SUPPLIED PASSAGE:

====

Sixteen miles northwest of Glasgow, in bucolic West Dunbartonshire, stands an elegant baronial mansion on rolling green acres overlooking well-tended gardens and the River Clyde, over which spans a stone bridge. Built in 1862 by a wealthy industrialist and since bequeathed to the town, Overtoun House has been used over the years as a convalescent home for war veterans, a youth center, and the backdrop for movies such as Cloud Atlas.

Today you can spend an afternoon imagining yourself as royalty at the Overtoun House Tea Room, called by visitors the “gold standard of tea rooms.” But underneath that tranquil civilized veneer lies several dark mysteries, featuring ghosts, murder, and suicide—of dogs.

James White was a retired lawyer when he bought the grounds that would become Overtoun in 1858. His son moved in after his parents’ death, and was elevated to the peerage in 1893. After her husband’s death in 1908, the grief-stricken Lady Overtoun was said to have paced across the bridge until her own death in 1931. Some locals insist her sinister presence haunts the grounds today, including one author, Paul Owen. “I was up there one summer’s day and I felt a very strong jab — like a phantom finger — twice in my back,” he told the Huffington Post U.K. in 2015. “It was the sensation you get when you fear someone might push you over the edge of a train platform.”

A truly gruesome crime occurred in 1994, when a schizophrenic suffering paranoid delusions threw his baby over the bridge and attempted to kill himself, but was restrained. His conviction was overturned by reason of insanity, and the man was committed to a mental hospital.

====

EXERCISE REQUIREMENTS:
**a.** In the Overtoun House passage, reproduce the part starting with "A truly gruesome" and going on through "a mental hospital.", substituting "viaduct" for "bridge".
**b.** Condense the paragraph of the Overtoun House passage that begins "James White was a retired lawyer" into a bulleted list of its main facts.

DATA FOR ANALYSIS:
====

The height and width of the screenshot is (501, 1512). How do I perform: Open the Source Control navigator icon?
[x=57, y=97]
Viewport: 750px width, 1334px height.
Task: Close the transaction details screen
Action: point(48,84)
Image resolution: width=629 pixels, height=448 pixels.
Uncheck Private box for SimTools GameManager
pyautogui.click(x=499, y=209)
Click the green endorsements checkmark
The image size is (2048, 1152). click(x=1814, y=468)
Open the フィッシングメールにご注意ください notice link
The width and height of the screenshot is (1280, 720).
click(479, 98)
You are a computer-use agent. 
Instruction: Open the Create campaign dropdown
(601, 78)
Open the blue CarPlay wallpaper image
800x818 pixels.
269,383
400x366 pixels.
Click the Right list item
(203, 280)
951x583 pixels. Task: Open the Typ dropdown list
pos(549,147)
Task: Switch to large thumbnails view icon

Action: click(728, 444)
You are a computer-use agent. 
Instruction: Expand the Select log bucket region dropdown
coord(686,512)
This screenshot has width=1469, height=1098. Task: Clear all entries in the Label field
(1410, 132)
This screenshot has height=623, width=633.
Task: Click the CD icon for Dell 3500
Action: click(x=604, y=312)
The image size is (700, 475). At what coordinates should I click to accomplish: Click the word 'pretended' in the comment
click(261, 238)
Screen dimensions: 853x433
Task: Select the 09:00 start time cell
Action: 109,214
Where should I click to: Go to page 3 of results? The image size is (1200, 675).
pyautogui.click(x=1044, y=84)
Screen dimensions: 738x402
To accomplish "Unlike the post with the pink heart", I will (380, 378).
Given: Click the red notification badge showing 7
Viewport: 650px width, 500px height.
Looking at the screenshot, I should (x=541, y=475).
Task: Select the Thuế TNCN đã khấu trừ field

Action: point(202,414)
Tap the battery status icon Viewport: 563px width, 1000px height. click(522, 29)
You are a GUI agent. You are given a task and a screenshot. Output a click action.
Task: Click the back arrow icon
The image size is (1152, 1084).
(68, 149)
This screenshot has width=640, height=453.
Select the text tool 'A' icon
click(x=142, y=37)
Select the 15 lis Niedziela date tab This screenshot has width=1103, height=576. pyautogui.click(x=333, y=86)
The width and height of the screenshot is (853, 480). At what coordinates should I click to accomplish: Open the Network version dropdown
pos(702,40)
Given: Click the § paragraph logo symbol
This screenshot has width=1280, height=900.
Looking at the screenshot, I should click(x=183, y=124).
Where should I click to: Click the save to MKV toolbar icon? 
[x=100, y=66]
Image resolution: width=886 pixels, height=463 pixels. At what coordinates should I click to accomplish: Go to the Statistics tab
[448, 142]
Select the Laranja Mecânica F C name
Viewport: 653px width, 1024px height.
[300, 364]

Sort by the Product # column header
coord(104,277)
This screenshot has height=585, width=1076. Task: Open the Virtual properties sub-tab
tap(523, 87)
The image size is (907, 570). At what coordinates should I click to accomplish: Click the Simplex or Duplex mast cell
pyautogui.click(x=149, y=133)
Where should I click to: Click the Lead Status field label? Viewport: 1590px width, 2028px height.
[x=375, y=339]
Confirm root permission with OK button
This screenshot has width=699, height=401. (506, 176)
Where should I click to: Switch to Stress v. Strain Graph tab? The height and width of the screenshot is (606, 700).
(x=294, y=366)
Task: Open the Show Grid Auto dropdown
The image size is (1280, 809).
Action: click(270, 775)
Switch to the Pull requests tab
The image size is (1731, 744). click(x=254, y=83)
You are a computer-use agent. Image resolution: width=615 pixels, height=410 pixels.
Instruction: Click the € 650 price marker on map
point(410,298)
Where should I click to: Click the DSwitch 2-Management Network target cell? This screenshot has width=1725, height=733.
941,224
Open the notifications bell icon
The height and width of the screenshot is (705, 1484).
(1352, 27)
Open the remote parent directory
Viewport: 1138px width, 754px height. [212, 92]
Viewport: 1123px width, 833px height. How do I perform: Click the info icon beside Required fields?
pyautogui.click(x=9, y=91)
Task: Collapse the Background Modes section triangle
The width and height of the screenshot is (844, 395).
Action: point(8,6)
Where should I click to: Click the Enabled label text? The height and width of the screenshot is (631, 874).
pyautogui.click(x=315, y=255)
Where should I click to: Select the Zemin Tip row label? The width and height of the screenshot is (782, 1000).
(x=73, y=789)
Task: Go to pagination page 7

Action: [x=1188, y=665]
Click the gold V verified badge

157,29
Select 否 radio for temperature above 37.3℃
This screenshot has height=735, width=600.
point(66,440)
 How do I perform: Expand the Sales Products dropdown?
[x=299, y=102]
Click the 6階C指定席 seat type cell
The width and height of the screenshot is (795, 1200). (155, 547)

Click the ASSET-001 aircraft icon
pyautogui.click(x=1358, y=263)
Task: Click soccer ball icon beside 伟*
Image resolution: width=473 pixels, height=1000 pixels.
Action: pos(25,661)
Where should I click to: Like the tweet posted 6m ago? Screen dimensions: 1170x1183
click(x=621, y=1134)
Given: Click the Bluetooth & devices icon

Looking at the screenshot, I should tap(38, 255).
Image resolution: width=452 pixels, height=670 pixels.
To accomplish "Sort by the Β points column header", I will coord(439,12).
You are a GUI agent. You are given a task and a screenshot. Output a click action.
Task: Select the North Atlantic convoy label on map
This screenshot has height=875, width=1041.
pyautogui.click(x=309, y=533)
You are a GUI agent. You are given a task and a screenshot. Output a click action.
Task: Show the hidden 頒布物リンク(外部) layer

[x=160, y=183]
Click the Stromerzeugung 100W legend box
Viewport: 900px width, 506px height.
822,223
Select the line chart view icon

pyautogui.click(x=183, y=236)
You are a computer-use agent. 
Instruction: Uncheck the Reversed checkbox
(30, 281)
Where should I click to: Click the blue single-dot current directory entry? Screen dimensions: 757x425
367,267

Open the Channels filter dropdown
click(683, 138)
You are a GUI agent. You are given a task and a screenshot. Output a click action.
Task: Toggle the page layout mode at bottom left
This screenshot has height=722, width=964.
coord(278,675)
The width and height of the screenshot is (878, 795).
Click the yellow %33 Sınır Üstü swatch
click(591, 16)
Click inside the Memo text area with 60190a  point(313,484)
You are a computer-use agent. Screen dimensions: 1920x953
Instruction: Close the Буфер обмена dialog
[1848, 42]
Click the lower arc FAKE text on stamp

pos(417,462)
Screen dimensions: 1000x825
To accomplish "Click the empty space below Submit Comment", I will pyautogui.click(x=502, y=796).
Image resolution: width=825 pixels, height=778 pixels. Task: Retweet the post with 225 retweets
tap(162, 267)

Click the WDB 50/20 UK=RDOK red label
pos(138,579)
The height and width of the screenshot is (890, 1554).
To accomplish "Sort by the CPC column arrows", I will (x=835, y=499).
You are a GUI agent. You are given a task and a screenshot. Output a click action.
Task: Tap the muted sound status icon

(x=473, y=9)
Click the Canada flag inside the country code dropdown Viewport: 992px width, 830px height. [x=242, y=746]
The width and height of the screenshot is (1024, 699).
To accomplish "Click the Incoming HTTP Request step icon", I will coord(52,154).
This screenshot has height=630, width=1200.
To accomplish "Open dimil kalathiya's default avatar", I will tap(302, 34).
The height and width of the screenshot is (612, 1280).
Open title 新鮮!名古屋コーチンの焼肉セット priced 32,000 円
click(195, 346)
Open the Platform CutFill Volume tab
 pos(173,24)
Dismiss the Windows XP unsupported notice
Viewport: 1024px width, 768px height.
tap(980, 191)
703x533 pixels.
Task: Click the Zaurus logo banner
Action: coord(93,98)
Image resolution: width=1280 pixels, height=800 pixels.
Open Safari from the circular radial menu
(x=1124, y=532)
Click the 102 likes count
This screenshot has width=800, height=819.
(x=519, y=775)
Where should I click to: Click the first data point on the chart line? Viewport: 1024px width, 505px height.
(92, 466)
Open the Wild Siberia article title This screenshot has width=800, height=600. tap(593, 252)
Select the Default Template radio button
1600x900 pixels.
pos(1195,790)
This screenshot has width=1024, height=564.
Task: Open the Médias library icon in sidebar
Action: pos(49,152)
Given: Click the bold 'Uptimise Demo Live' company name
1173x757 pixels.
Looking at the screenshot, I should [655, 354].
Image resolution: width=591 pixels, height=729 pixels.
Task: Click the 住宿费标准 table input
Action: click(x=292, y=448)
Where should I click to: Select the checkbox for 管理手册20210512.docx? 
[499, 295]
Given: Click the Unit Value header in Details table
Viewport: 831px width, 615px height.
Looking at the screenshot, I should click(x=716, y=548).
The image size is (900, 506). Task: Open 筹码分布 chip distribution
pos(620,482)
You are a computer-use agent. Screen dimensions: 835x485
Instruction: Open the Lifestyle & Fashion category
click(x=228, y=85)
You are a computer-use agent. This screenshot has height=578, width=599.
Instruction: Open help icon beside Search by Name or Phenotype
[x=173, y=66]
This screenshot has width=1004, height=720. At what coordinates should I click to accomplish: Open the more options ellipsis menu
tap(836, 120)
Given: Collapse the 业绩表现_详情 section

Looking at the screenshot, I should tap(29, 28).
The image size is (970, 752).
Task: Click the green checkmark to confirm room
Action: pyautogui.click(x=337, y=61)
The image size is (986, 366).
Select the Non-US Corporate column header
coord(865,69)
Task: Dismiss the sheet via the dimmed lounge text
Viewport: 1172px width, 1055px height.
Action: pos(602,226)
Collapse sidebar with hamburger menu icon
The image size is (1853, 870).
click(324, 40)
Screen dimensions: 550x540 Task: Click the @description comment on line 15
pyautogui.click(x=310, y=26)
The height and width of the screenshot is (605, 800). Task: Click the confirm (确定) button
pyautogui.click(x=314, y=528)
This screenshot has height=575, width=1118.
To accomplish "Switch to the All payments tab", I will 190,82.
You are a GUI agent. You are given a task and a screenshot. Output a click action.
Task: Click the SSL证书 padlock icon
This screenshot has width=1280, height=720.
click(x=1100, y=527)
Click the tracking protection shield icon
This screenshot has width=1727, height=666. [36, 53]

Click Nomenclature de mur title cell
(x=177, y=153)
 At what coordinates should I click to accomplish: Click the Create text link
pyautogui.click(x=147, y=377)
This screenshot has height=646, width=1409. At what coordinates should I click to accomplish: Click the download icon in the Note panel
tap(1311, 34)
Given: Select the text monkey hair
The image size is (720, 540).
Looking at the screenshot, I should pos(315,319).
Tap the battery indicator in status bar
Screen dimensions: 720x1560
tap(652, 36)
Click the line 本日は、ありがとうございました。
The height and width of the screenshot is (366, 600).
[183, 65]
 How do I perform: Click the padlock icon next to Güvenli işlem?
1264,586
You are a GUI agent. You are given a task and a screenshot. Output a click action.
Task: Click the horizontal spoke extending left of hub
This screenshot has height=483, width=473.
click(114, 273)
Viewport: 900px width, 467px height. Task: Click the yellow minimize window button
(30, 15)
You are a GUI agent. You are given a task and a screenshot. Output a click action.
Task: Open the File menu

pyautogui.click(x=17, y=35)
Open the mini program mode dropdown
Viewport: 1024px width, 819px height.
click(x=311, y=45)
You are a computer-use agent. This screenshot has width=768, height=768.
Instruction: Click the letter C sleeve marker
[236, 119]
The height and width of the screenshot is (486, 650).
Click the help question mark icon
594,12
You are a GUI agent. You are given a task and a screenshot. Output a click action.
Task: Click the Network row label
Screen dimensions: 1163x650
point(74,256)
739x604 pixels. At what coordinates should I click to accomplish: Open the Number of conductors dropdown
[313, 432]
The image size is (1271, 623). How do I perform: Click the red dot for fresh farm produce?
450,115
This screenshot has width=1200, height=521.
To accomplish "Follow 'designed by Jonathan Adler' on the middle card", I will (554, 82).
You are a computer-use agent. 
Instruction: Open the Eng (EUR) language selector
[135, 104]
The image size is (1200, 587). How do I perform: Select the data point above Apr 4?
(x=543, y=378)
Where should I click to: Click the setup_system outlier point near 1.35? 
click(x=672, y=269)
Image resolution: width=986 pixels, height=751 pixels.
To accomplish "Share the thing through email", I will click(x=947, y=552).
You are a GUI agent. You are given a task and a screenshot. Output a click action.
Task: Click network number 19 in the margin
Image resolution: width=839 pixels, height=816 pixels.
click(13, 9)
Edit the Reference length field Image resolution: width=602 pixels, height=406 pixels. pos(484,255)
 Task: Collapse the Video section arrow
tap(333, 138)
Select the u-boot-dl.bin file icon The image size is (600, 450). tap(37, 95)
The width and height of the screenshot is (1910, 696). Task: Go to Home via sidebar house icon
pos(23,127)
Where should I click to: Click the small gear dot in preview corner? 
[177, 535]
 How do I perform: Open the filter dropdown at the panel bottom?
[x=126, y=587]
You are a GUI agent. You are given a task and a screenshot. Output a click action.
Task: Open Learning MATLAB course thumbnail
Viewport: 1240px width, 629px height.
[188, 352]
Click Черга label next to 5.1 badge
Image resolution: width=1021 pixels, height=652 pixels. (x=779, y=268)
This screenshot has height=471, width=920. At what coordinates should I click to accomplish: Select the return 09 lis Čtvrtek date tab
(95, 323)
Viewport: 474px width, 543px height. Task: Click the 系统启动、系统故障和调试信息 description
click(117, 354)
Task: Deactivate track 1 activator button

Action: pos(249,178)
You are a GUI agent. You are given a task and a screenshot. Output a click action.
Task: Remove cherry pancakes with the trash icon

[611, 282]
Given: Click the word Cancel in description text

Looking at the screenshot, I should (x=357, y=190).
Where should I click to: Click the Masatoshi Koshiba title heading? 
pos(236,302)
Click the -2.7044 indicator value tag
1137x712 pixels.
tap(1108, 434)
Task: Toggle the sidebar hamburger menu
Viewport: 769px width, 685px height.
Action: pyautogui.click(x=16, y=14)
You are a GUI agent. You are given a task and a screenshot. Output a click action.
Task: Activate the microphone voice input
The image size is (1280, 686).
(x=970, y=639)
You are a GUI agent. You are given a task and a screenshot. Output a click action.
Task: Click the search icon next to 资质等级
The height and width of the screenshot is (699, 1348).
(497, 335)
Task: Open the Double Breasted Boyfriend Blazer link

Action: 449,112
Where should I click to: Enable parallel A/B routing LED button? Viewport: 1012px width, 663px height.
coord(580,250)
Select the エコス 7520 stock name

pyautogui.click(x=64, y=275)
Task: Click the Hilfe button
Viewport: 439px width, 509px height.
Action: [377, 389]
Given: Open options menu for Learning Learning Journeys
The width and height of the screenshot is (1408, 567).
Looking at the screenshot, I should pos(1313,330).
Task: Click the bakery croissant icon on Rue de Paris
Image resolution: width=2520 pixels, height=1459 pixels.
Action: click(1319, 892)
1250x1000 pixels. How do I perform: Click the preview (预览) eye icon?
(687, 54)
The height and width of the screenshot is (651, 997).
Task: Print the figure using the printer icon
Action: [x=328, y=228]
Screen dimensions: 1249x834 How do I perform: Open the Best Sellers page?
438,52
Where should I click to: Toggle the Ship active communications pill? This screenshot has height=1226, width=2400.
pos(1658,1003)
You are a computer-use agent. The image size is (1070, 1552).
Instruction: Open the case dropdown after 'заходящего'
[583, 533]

====

OUTPUTS BY TASK:
**a.**
A truly gruesome crime occurred in 1994, when a schizophrenic suffering paranoid delusions threw his baby over the viaduct and attempted to kill himself, but was restrained. His conviction was overturned by reason of insanity, and the man was committed to a mental hospital.

**b.**
- James White, a retired lawyer, bought the grounds that would become Overtoun in 1858.
- His son moved in after his parents' death and was elevated to the peerage in 1893.
- After her husband's death in 1908, the grief-stricken Lady Overtoun was said to have paced across the bridge until her own death in 1931.
- Some locals, including author Paul Owen, insist her sinister presence haunts the grounds today.
- In 2015, Owen told the Huffington Post U.K. that he once felt two strong jabs in his back there, like a phantom finger, similar to fearing someone might push you off a train platform.